Phase II Study to Assess Safety and Efficacy of SL-1002 for Osteoarthritic Knee Pain (COMPASS)

Male or female patients 35 years of age or older, with a Body Mass Index (BMI) of 18.0 to 40.0 kg/m2 and a total body weight of ≥50.0 kg for males and ≥45.5 kg for females.

Patients with chronic knee pain resulting from osteoarthritis for greater than 6 months prior to study Screening Visit 1 that interferes with functional activities (e.g., ambulation, prolonged standing, etc.).

Patients currently experiencing continued pain despite receiving at least 3 months of conservative treatments, inclusive of activity modification, home exercise, protective weight bearing, and/or use of analgesics (e.g., acetaminophen or NSAIDs).

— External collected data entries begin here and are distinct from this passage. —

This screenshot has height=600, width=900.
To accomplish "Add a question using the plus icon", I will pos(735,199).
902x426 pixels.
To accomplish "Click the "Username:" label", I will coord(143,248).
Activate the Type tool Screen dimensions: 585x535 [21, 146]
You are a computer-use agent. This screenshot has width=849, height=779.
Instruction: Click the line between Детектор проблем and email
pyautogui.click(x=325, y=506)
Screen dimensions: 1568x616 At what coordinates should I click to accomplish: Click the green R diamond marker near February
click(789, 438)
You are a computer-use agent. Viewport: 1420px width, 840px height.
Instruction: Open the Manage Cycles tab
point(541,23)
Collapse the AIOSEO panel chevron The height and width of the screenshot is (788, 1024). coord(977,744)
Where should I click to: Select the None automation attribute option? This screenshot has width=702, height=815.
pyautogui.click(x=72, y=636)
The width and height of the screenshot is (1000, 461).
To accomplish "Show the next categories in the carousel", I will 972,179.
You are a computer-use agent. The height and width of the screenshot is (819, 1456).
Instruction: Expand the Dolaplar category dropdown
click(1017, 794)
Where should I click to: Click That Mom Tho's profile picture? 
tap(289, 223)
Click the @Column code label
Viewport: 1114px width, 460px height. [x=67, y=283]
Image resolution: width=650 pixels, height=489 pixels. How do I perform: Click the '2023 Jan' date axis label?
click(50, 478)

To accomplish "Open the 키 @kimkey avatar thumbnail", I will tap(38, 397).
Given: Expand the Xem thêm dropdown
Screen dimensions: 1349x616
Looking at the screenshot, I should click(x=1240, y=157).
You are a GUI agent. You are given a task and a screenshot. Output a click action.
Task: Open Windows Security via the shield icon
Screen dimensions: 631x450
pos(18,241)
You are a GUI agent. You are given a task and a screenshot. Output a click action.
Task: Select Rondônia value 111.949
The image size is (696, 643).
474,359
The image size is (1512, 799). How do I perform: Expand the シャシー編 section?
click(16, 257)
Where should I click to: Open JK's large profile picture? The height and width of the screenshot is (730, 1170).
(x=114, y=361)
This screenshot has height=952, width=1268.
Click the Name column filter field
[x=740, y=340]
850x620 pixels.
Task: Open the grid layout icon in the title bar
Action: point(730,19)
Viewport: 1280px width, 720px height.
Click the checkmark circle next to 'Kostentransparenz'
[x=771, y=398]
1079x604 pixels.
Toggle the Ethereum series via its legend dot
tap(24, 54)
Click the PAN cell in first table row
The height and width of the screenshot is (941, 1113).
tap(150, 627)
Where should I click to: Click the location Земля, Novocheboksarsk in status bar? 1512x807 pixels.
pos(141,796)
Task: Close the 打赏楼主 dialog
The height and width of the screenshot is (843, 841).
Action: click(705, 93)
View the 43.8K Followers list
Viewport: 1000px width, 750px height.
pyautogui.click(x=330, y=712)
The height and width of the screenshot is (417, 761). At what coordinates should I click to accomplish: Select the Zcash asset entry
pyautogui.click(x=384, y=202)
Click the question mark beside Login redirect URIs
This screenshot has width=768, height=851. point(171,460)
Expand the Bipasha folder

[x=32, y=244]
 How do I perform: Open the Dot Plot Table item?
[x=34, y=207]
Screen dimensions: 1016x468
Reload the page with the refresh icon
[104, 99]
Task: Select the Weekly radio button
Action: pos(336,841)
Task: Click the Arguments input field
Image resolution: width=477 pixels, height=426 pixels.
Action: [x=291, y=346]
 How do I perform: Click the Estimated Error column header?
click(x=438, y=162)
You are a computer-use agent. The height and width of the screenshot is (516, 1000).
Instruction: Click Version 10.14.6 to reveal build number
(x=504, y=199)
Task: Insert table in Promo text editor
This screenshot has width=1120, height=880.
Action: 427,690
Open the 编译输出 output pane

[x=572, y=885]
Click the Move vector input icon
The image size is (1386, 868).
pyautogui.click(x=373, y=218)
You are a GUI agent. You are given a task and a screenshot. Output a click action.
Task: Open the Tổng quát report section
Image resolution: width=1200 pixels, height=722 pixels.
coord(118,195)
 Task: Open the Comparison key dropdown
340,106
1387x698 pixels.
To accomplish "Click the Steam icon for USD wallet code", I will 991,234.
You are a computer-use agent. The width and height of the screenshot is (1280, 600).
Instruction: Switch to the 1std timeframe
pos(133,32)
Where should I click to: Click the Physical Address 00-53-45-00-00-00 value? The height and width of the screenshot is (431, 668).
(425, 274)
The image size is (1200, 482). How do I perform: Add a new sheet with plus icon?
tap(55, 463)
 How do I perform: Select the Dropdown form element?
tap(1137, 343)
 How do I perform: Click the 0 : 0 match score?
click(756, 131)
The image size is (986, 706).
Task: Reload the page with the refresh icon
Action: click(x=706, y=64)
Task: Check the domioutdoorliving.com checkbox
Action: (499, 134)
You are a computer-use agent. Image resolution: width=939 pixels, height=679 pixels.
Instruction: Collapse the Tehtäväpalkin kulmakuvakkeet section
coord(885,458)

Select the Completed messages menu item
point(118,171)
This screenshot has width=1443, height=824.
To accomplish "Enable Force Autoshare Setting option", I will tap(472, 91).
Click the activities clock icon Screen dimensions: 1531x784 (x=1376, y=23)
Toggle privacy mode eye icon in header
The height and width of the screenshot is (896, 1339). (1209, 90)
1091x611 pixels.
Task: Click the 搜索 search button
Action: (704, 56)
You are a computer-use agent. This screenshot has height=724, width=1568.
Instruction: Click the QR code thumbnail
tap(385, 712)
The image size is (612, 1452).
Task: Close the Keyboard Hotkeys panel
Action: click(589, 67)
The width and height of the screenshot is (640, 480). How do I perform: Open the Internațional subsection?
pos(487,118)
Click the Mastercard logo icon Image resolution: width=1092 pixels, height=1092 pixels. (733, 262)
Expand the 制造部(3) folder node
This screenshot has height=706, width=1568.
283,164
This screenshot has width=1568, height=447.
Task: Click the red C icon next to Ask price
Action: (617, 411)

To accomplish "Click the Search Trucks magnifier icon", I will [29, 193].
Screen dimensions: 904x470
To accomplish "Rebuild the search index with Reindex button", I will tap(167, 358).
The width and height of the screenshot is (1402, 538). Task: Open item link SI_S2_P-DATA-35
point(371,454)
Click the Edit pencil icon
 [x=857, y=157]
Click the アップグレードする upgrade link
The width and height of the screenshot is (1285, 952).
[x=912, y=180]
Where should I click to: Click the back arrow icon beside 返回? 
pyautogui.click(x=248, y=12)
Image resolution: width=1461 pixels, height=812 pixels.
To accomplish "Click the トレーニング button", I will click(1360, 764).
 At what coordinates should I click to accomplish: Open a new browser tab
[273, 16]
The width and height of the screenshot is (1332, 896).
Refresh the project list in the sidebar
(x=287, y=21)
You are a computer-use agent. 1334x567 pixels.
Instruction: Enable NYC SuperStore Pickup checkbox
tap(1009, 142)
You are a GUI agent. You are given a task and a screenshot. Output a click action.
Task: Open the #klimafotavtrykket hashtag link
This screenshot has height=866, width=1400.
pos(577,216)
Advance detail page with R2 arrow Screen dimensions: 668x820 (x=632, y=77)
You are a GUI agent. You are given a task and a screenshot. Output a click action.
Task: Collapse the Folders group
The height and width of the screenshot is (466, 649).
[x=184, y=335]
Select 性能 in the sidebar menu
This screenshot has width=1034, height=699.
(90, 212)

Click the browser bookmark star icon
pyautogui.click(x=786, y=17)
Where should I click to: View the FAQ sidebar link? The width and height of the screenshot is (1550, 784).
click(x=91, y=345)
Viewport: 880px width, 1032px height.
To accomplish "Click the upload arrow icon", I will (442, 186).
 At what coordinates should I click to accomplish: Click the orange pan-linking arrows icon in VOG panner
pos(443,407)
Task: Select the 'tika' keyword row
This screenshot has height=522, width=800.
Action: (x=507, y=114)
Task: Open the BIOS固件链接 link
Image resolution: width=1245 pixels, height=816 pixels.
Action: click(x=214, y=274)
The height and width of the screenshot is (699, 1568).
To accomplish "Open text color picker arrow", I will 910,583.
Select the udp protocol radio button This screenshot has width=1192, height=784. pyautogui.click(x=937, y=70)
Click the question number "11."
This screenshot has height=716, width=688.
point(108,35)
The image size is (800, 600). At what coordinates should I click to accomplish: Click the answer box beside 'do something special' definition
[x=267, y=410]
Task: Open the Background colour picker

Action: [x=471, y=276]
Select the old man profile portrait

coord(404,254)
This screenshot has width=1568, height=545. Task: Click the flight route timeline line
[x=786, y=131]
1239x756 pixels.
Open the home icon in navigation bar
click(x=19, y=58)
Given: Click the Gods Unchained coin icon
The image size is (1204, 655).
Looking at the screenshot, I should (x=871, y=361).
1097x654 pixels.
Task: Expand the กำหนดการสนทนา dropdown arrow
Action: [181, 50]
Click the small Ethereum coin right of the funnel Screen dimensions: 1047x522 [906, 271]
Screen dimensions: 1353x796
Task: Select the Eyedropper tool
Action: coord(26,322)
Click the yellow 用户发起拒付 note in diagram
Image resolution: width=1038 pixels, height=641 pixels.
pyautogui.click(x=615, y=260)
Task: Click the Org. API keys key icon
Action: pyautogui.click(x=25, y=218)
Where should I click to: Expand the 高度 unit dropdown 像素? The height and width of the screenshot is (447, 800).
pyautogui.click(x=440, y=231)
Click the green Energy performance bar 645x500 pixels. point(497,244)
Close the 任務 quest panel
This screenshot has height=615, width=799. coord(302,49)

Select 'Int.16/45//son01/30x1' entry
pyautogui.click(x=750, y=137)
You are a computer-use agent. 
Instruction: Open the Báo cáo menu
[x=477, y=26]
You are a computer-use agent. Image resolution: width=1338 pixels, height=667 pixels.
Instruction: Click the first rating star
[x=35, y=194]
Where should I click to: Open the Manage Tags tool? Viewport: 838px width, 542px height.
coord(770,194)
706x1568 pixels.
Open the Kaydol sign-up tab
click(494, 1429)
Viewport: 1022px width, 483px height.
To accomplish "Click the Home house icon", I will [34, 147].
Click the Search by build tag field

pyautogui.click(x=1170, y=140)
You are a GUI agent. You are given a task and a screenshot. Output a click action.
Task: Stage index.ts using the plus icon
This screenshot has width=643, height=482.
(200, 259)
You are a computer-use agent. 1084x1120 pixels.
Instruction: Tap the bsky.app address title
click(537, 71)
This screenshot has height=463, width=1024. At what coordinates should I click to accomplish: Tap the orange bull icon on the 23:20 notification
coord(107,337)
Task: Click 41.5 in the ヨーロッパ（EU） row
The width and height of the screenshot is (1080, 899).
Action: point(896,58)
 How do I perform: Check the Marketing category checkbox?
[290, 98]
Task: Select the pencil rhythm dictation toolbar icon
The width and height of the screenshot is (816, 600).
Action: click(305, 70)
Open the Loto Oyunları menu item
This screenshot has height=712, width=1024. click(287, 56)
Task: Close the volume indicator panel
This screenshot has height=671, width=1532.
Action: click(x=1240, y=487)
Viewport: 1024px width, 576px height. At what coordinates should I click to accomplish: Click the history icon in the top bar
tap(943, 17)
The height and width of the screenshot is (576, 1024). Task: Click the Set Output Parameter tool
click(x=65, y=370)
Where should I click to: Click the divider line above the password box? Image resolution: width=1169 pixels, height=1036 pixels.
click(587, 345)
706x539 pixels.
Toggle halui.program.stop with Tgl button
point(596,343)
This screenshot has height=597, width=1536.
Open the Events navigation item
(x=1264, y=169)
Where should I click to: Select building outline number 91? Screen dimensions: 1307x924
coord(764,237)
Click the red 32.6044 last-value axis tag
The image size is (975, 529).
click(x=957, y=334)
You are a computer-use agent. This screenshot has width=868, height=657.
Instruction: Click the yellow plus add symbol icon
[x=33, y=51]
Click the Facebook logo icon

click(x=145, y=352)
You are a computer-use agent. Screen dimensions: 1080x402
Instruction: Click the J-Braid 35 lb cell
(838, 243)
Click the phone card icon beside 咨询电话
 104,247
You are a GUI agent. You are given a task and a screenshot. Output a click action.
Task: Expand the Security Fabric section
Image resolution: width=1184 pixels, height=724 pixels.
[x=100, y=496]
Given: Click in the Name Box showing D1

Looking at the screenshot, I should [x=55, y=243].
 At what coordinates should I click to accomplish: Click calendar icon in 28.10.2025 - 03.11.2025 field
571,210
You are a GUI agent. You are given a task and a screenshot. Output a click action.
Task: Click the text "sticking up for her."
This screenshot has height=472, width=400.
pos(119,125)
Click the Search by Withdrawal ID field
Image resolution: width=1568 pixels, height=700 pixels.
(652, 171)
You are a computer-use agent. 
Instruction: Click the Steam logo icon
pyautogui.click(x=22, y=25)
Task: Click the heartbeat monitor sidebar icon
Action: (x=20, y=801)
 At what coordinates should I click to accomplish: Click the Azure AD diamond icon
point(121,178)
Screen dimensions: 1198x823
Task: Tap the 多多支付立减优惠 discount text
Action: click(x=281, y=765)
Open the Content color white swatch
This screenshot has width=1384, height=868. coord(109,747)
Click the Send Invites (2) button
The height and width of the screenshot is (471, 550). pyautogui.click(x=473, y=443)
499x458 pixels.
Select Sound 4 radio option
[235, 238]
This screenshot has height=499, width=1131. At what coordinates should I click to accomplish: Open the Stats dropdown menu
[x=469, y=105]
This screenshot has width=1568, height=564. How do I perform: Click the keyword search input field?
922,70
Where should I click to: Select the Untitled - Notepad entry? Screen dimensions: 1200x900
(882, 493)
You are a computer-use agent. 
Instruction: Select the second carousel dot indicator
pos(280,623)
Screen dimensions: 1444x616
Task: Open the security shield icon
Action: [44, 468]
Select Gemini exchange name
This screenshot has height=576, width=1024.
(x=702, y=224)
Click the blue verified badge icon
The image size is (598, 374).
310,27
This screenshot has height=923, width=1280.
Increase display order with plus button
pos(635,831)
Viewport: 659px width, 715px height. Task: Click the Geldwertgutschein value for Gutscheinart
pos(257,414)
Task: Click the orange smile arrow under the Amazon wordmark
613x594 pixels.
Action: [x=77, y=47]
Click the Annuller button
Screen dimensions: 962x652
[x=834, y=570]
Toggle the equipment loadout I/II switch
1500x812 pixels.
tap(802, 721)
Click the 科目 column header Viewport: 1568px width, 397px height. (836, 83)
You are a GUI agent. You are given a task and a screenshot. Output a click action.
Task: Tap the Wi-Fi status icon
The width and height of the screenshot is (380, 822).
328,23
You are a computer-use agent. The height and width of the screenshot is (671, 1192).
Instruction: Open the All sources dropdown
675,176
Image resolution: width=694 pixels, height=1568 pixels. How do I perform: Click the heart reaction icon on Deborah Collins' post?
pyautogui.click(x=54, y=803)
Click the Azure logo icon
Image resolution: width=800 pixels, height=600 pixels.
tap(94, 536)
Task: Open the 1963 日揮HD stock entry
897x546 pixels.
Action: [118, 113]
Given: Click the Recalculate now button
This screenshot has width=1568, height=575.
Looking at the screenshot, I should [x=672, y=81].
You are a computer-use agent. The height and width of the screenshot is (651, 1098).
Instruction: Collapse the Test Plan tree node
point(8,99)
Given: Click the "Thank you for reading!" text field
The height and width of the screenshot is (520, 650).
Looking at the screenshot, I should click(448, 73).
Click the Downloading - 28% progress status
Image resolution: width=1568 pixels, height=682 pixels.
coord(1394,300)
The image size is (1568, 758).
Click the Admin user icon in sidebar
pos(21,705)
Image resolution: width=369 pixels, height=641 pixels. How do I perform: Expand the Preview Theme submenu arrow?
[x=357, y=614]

Patients with a baseline average pain score of ≥ 6 on an 11-point NRS scale as "usual level of pain over the past 24 hours during weight-bearing activities" for the index knee at Screening. The baseline average pain score is computed by finding the mean of the daily NRS pain intensity scores reported during the 7-day run in period.

Patients with Kellgren-Lawrence Grade 2 (mild) or Grade 3 (moderate) radiologically confirmed osteoarthritis (via x-ray/MRI/CT) within 6 months of study Screening Visit 1.

Patients with a baseline Knee Injury and Osteoarthritis Outcome Score (KOOS) pain subscale score ≥ 19 and ≤ 67 in the index knee.

Patients taking analgesics, inclusive of membrane stabilizers (e.g., Neurontin/gabapentin) and/or antidepressants (e.g., Cymbalta/duloxetine), for osteoarthritis associated knee pain must be on a stable dose for at least 6 weeks prior to study Screening Visit 1. Patients must agree to not alter the dose of analgesics for the duration of the study without prior approval from the Investigator.

Female patients of childbearing potential who are sexually active with a male partner must be willing to use one of the following acceptable contraceptive methods throughout the study and for 30 days after the last study drug administration:

1. Intra-uterine contraceptive device placed at least 4 weeks prior to study drug administration;
2. Male condom with intravaginally applied spermicide starting at least 21 days prior to study drug administration;
3. Hormonal contraceptives starting at least 4 weeks prior to study drug administration must agree to use the same hormonal contraceptive throughout the study;
4. Sterile male partner (vasectomized since at least 6 months).

Female patients of non-childbearing potential as defined below:

1. Postmenopausal defined as 12 months of spontaneous amenorrhea (in questionable cases a blood sample with simultaneous follicle stimulating hormone (FSH) and estradiol levels consistent with menopause).

2. Pre-menopausal females with one of the following:

   • Documented tubal ligation
   • Documented hysteroscopic tubal occlusion procedure with follow-up confirmation of bilateral tubal occlusion
   • Hysterectomy
   • Documented bilateral oophorectomy.

Patients must agree to see one treating physician (study Investigator) for knee pain treatment for study duration.

Patients who have a positive response to a single genicular nerve block of the index knee using 1.5 - 3mL of lidocaine 2% solution administration to the genicular nerves planned for treatment in each cohort (0.5mL per nerve). A positive response to the qualifying lidocaine prognostic block is defined as ≥ 80% pain reduction within 60 minutes of receiving the lidocaine injections and ≥ 80% pain relief for a duration of at least 60 minutes as documented on a standardized 6-hour pain log.

Patients must be able to understand and be able to complete all assessments associated with the study outcome measures.

Patients must be able to understand the informed consent and be willing to provide written informed consent. Patients must be able to comply with the requirements of the protocol for the entire duration of the study.